Por que você deve ficar atento a Bolsa de Chicago?

Por Evelyn Gomes

Há algumas semanas falamos por aqui sobre a importância do dólar e como a volatilidade do seu valor comercial frente a nossa moeda impacta as nossas vidas e sobretudo o agronegócio, e diariamente somos expostos a notícias referente a diversas bolsas de valores ao redor do mundo que podem nos trazer alívio ou nos deixar em alerta ainda que temporariamente de acordo com os ânimos daquele dia ou semana.

É importante lembrar que os valores negociados não são apenas entre o dólar e o real, porém eles impactam as exportações, assim como os custos de produção e consequentemente os valores das safras a serem vendidas. E, engana-se quem acredita que as Bolsas de Valores não estão preocupadas com o agronegócio, como sempre destacamos a importância do setor aqui, já que é a partir dele a segurança alimentar mundial é originada assim como o abastecimento de outras indústrias como a de combustíveis.

Não é atoa que um dos pregões mais importantes do mundo como é o caso da Bolsa de Chicago tem entre o seu rol de ativos as commodities cujos valores negociados ali são capazes de alterar todo o planejamento e dinâmica do agronegócio global. Mas, afinal o que é a Bolsa de Chicago?

A Chicago Mercantile Exchange (CME) ou em português a Bolsa de Chicago é a principal instituição financeira direcionada a commodities agrícolas, fundada em 1898 como a Chicago Butter and Egg Board (Bolsa de Chicago de Manteiga e Ovos) e iniciou suas operações como uma organização sem fins lucrativos e que a partir de novembro de 2000 fez a abertura de capitais da bolsa de valores, de futuros e mercadorias. Em dezembro de 2002 a Bolsa de Chicago recebeu uma oferta pública e foi fundida ao Chicago Board of Trade que em 2007 se tornaram a CME Group Inc.

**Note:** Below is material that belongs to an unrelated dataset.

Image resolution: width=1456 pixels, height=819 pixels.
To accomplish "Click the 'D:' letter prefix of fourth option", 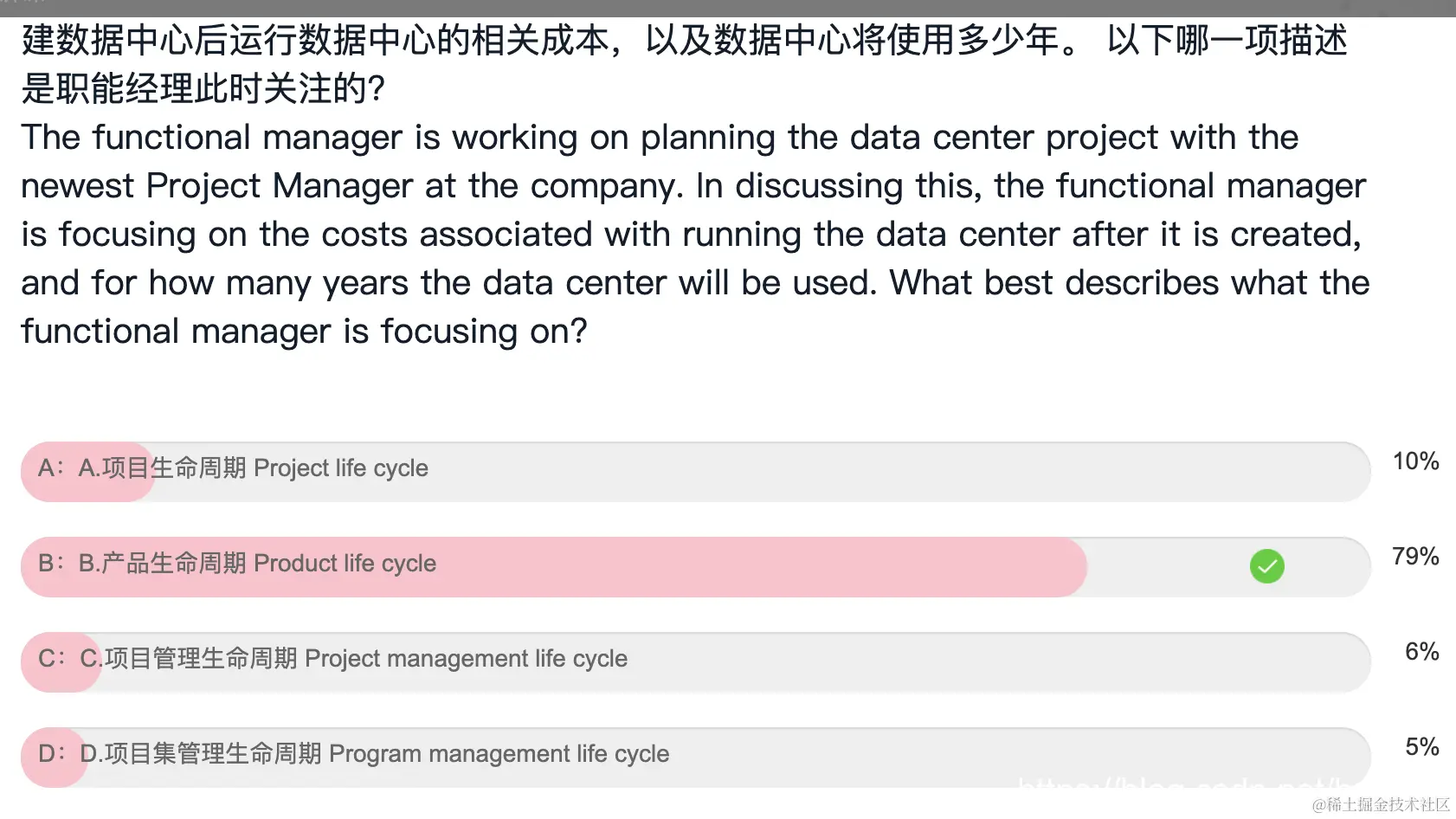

O grupo gere algumas das principais bolsas de valores americanas, a CBOT é a bolsa mais antiga de opções e mercadorias futuras, são mais de 50 produtos comercializados no pregão de Chicago cujas mercadorias destaque são a soja, milho, madeira e outros. Corretores espalhados por mais de 85 países do mundo podem participar simultaneamente dos pregões virtuais que são possíveis a partir de um programa chamado CME Globex, por ele são possíveis realizar negociações, compras e vendas de mercadorias e contratos.

Contudo, essa não é a única forma de se disputar a lucratividade dos contratos, no prédio da Bolsa de Chicago (CBOT), há uma área exclusiva de negociações onde os representantes das principais empresas do mundo e corretores individuais disputam acirradamente. E, para quem quer se aventurar nas negociações presenciais de commodities há ainda a NYMEX (New York Mercantile Exchange) considerada o maior mercado físico de negociações de contratos futuros desses produtos no mundo e que foi adquirida pela CME em 2008 pelo valor de US$ 9,3 bilhões.

A CME também tem demostrado grande preocupação com a responsabilidade social e o futuro do planeta apresentando iniciativas e implementando os preceitos do ESG dentro da organização bem como tem dado destaque aos ativos de empresas que tem dentre os seus programas internos e externos o ESG como pauta.

E, como acompanhar o que acontece na Bolsa de Chicago? Além dos meios de comunicação deles, as cotações são reportadas diariamente nos canais de notícias especializados em agronegócio.

E, vocês acompanham as notícias relacionadas as Bolsas? Gostaram de saber mais sobre a Bolsa de Chicago?